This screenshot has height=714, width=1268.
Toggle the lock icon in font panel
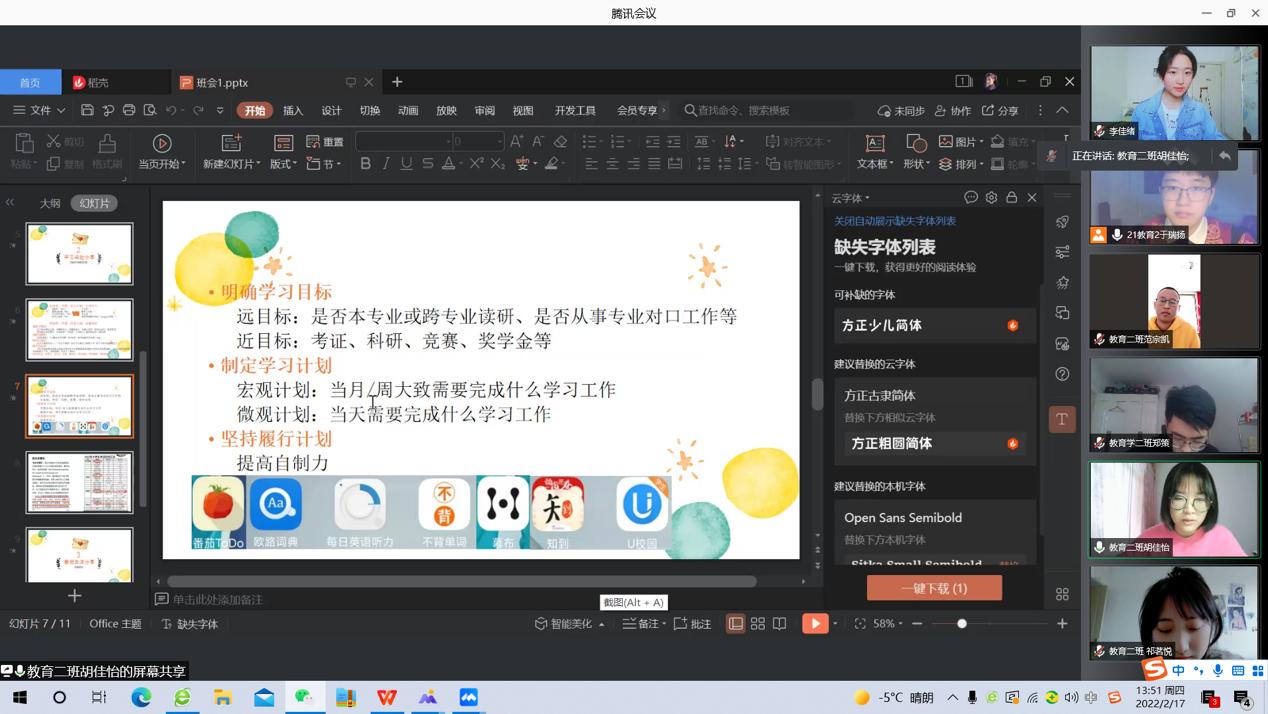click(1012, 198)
════════
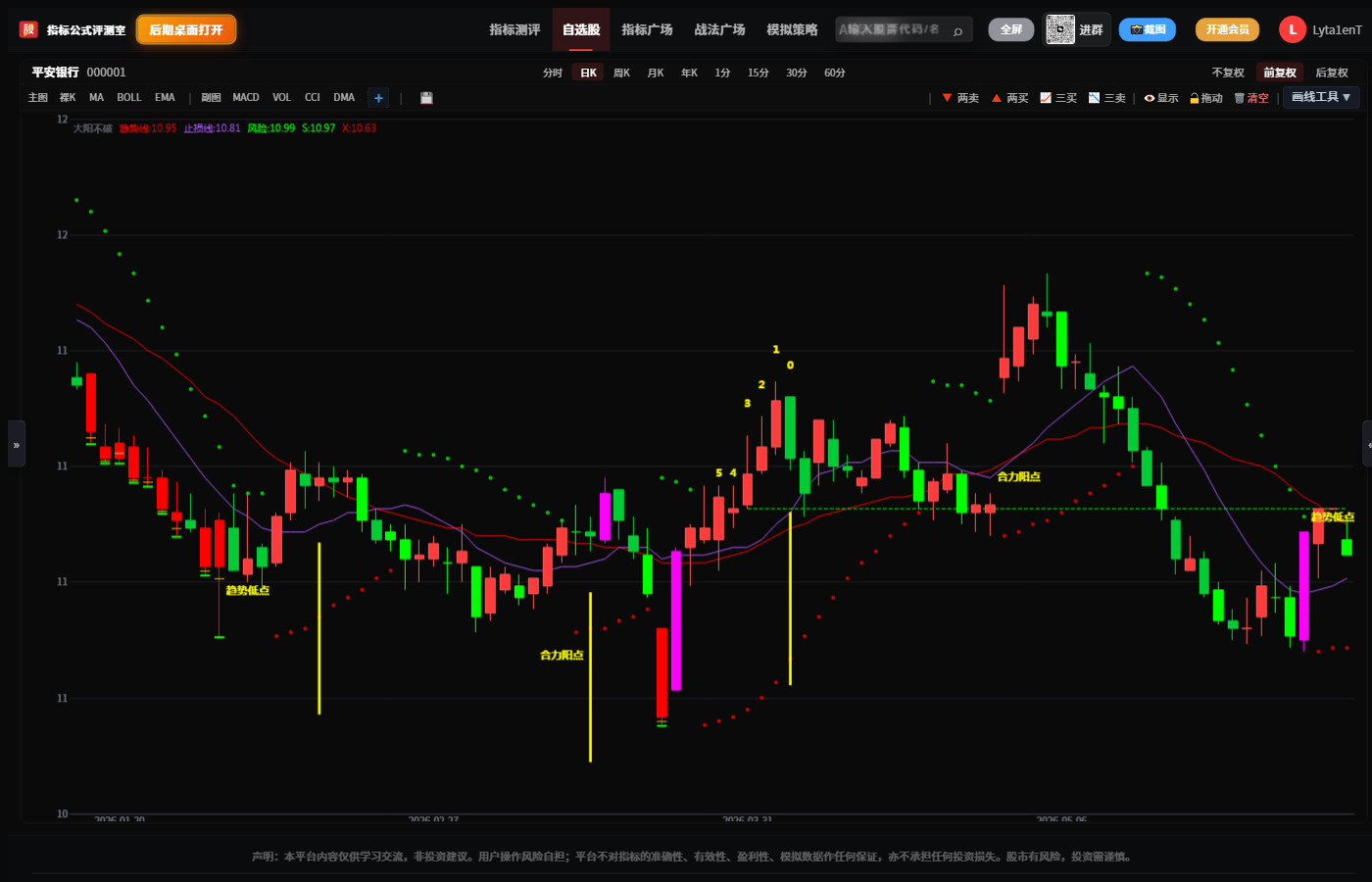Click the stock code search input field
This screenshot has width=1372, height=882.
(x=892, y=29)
════════
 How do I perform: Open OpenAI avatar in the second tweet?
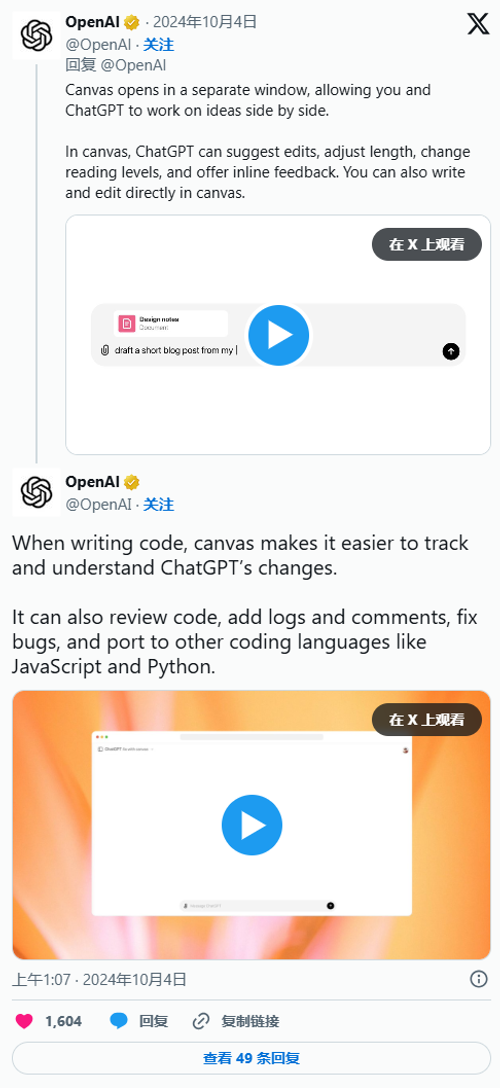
════════
Problem:
Copy out the records, beginning at the line that contains "This screenshot has height=714, width=1268." and ending with the line that contains "click(1012, 198)", with both lines included. Leave the pictures out.

Result of this exercise:
This screenshot has height=714, width=1268.
Toggle the lock icon in font panel
click(1012, 198)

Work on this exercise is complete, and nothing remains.